What to work on: In the data below, retype exactly the line that contains "Screen dimensions: 1488x812" and every line after it, through the last.

[Stored data]

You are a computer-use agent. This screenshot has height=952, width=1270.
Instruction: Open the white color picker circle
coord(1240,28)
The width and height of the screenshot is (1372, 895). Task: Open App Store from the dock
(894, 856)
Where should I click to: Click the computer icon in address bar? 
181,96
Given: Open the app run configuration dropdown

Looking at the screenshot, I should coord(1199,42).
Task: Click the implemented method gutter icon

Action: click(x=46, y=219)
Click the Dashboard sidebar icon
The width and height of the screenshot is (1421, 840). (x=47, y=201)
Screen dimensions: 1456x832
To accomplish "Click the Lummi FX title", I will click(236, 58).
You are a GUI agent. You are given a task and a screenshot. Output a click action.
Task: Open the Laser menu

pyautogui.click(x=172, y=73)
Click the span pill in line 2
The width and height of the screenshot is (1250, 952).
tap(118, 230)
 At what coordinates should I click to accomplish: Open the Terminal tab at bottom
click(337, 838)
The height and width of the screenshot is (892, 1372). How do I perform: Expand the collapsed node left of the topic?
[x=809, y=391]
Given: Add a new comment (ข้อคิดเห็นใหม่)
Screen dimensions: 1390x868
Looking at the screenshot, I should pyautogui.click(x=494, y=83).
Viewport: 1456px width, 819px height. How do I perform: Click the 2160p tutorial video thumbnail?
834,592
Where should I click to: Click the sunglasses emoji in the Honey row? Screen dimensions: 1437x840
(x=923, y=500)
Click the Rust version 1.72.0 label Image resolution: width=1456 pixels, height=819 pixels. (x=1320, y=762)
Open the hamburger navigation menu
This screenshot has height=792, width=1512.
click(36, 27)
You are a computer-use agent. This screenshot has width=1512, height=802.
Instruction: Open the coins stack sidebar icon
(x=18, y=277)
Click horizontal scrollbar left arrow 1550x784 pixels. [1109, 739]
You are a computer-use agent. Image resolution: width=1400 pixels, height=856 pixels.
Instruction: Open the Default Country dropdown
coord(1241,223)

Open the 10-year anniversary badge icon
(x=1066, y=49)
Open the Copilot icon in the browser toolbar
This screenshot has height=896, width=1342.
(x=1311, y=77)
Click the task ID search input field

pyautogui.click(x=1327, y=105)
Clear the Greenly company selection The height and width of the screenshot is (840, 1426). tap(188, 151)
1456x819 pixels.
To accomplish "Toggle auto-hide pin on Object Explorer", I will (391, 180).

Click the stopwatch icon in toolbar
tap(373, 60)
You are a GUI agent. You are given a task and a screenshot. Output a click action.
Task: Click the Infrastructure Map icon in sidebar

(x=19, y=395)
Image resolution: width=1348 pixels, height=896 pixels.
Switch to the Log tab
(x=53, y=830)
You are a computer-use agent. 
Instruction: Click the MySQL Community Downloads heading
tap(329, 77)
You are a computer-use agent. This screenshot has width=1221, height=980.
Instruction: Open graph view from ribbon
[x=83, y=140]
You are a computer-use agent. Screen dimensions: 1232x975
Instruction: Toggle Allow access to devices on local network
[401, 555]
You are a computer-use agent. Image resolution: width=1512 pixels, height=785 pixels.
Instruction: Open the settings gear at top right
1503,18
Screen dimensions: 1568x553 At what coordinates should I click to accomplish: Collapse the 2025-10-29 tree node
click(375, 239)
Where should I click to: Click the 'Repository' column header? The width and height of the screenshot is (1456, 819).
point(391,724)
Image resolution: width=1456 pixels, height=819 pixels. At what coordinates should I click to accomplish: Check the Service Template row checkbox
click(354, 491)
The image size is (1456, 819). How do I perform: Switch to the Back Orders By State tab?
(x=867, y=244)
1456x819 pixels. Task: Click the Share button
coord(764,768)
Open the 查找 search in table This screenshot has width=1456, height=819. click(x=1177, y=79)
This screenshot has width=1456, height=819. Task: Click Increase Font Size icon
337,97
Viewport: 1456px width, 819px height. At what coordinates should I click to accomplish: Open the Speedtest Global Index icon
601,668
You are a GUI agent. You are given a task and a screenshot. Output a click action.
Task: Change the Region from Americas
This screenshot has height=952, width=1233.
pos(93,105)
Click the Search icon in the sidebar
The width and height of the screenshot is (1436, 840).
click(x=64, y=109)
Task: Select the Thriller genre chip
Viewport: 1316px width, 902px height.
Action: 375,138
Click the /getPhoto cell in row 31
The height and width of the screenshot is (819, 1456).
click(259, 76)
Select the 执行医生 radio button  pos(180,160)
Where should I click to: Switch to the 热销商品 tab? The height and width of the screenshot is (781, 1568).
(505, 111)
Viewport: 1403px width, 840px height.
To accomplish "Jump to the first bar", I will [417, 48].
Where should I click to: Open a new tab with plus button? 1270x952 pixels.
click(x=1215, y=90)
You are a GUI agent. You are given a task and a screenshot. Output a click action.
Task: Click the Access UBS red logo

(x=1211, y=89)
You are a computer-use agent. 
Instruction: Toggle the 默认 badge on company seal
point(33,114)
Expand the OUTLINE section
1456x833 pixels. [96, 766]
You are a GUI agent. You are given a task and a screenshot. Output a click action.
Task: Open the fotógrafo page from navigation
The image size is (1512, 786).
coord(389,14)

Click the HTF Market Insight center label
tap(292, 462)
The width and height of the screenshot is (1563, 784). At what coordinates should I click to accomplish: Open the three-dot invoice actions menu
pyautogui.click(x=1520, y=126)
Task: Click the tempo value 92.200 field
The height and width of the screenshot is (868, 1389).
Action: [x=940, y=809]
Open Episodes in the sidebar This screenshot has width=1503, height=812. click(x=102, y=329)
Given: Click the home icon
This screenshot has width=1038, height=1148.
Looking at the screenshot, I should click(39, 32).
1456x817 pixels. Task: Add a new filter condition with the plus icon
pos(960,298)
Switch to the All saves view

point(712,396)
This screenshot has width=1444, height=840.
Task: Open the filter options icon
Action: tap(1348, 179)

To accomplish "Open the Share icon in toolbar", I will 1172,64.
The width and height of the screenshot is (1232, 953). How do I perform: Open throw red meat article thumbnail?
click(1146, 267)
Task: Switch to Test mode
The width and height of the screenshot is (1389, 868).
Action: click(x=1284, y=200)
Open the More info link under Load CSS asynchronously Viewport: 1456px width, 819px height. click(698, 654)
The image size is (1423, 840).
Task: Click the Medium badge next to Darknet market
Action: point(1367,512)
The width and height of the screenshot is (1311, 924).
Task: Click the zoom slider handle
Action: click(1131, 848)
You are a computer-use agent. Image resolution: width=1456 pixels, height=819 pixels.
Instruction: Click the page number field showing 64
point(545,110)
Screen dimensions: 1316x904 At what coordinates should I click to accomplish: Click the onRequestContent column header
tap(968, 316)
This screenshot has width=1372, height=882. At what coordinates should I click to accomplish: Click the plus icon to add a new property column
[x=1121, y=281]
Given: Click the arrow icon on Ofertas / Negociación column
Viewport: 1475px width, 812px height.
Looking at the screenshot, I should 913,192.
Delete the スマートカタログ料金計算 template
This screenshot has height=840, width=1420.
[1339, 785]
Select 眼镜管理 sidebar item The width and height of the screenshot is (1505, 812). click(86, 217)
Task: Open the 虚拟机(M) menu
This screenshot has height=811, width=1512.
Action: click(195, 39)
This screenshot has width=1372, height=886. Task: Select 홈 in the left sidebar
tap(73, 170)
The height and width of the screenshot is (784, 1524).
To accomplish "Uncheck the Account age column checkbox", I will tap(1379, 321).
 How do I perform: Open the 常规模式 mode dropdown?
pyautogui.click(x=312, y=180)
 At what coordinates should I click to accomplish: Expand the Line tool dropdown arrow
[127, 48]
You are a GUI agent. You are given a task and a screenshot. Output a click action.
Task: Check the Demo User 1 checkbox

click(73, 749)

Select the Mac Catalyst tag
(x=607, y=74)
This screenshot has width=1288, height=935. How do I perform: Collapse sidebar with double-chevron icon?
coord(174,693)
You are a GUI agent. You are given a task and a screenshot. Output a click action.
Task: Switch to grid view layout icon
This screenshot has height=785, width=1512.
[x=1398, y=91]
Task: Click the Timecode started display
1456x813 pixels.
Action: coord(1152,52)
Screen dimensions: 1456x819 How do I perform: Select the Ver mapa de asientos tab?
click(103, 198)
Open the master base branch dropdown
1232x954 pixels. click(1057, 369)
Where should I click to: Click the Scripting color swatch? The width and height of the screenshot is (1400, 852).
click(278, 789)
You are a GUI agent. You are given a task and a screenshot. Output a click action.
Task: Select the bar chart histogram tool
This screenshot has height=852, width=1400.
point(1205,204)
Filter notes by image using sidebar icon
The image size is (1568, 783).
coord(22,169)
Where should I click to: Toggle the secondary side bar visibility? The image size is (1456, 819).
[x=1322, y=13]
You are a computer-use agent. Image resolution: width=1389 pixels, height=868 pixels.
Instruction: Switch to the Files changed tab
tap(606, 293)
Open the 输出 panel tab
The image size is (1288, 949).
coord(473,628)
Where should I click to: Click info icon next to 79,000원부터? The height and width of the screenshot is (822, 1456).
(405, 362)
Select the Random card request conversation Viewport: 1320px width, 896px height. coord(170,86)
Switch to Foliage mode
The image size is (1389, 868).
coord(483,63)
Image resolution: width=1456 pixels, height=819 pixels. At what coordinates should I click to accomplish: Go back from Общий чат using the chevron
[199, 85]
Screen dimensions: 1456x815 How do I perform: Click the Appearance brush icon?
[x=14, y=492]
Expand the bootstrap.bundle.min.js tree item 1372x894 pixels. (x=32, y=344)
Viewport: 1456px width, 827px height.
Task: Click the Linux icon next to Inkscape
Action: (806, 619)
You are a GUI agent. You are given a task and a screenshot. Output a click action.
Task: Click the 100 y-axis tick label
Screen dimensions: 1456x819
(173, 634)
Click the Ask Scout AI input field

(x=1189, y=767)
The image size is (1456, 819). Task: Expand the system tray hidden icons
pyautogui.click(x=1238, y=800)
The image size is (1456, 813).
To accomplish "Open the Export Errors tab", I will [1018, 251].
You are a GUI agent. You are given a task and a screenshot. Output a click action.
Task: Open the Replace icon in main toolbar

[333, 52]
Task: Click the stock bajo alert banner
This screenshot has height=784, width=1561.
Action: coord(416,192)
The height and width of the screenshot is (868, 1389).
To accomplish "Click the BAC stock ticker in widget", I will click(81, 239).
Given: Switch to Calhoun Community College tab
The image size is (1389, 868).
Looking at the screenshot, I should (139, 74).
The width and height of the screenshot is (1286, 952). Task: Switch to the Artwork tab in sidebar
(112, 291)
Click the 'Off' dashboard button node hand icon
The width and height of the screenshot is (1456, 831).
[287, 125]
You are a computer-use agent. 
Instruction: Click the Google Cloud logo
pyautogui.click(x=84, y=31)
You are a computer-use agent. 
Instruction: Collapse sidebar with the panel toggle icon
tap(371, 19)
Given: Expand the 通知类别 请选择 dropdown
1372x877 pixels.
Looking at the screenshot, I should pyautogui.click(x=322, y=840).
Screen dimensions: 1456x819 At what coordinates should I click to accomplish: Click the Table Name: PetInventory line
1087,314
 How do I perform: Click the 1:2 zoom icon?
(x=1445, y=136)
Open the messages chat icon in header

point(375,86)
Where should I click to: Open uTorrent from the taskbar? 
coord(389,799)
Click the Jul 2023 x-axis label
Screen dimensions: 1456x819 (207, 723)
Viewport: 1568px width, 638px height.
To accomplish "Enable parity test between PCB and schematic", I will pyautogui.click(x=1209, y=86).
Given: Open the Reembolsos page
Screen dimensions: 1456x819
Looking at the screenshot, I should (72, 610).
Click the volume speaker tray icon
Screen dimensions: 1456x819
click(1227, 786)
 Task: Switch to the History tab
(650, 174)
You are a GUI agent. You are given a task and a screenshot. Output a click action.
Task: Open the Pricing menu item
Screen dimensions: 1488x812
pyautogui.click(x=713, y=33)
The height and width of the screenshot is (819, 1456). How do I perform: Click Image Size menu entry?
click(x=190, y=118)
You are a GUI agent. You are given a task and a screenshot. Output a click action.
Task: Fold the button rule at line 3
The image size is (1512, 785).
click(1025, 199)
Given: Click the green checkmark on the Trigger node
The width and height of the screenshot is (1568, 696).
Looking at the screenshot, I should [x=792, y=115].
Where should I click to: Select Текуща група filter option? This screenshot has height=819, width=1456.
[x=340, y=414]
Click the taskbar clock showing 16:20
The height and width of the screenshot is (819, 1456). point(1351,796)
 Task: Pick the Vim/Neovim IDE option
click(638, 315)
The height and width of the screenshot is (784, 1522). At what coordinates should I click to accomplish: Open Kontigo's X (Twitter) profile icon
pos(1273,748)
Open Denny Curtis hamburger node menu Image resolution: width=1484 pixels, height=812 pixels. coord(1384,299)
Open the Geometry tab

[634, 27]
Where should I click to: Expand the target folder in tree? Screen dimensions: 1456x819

Response:
Screen dimensions: 1488x812
pyautogui.click(x=713, y=33)
The height and width of the screenshot is (819, 1456). How do I perform: Click Image Size menu entry?
click(x=190, y=118)
You are a GUI agent. You are given a task and a screenshot. Output a click action.
Task: Fold the button rule at line 3
The image size is (1512, 785).
click(1025, 199)
Given: Click the green checkmark on the Trigger node
The width and height of the screenshot is (1568, 696).
Looking at the screenshot, I should [x=792, y=115].
Where should I click to: Select Текуща група filter option? This screenshot has height=819, width=1456.
[x=340, y=414]
Click the taskbar clock showing 16:20
The height and width of the screenshot is (819, 1456). point(1351,796)
 Task: Pick the Vim/Neovim IDE option
click(638, 315)
The height and width of the screenshot is (784, 1522). At what coordinates should I click to accomplish: Open Kontigo's X (Twitter) profile icon
pos(1273,748)
Open Denny Curtis hamburger node menu Image resolution: width=1484 pixels, height=812 pixels. coord(1384,299)
Open the Geometry tab

[634, 27]
Where should I click to: Expand the target folder in tree? Screen dimensions: 1456x819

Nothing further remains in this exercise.